(Interface element listing)
↓↓↓
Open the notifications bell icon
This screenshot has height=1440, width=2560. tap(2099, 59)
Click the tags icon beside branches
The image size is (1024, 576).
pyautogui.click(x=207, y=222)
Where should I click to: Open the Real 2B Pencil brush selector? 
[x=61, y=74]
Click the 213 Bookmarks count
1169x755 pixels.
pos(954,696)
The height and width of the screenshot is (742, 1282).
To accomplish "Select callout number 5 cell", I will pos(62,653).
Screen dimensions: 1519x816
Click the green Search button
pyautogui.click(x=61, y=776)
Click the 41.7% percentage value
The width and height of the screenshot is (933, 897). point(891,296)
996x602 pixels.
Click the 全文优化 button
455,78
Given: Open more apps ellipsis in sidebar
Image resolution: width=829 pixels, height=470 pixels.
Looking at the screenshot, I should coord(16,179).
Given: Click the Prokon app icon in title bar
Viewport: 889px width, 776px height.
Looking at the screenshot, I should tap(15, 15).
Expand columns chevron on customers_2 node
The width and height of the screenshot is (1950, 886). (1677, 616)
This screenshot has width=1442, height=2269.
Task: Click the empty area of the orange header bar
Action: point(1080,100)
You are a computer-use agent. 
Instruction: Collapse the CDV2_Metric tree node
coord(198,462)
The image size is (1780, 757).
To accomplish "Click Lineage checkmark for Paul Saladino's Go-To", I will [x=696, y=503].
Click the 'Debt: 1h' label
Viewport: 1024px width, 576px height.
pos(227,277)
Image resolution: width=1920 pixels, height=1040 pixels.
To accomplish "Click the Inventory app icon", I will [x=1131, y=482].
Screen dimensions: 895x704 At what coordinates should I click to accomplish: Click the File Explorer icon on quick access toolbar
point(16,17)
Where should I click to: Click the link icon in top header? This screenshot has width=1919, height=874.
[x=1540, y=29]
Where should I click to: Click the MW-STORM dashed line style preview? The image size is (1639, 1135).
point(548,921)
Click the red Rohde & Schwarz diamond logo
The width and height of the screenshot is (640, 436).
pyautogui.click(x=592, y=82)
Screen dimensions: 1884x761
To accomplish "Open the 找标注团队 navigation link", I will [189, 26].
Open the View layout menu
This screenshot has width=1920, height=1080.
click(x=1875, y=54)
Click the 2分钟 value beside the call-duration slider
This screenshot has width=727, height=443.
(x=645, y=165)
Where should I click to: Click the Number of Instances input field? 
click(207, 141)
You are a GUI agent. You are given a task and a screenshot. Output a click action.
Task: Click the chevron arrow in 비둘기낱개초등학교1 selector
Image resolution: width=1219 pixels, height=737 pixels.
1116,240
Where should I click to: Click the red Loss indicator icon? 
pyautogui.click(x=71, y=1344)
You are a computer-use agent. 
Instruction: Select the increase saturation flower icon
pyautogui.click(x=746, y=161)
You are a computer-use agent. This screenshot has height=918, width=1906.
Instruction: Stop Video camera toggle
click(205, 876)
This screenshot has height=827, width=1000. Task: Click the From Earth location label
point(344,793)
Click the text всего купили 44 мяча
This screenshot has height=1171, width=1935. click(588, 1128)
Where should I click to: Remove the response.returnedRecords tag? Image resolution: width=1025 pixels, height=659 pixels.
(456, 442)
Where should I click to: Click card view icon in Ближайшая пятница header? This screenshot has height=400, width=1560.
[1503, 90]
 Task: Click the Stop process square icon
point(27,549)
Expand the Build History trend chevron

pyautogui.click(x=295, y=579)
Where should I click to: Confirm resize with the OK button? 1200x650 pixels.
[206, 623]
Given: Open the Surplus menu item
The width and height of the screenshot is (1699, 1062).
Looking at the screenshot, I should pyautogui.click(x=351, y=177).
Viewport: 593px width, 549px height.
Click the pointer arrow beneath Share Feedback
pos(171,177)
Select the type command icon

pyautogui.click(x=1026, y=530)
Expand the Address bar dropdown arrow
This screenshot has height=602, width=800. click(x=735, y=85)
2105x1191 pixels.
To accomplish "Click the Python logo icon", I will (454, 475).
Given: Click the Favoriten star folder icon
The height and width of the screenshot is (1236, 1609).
↑↑↑
**INSTRUCTIONS FOR THE TASK**
Rewrite the listing from the line with "2105x1191 pixels." through its end, requests included, and shift every click coordinate in the answers by -124.

**EXERCISE ANSWER**
2105x1191 pixels.
To accomplish "Click the Python logo icon", I will (330, 351).
Given: Click the Favoriten star folder icon
The height and width of the screenshot is (1236, 1609).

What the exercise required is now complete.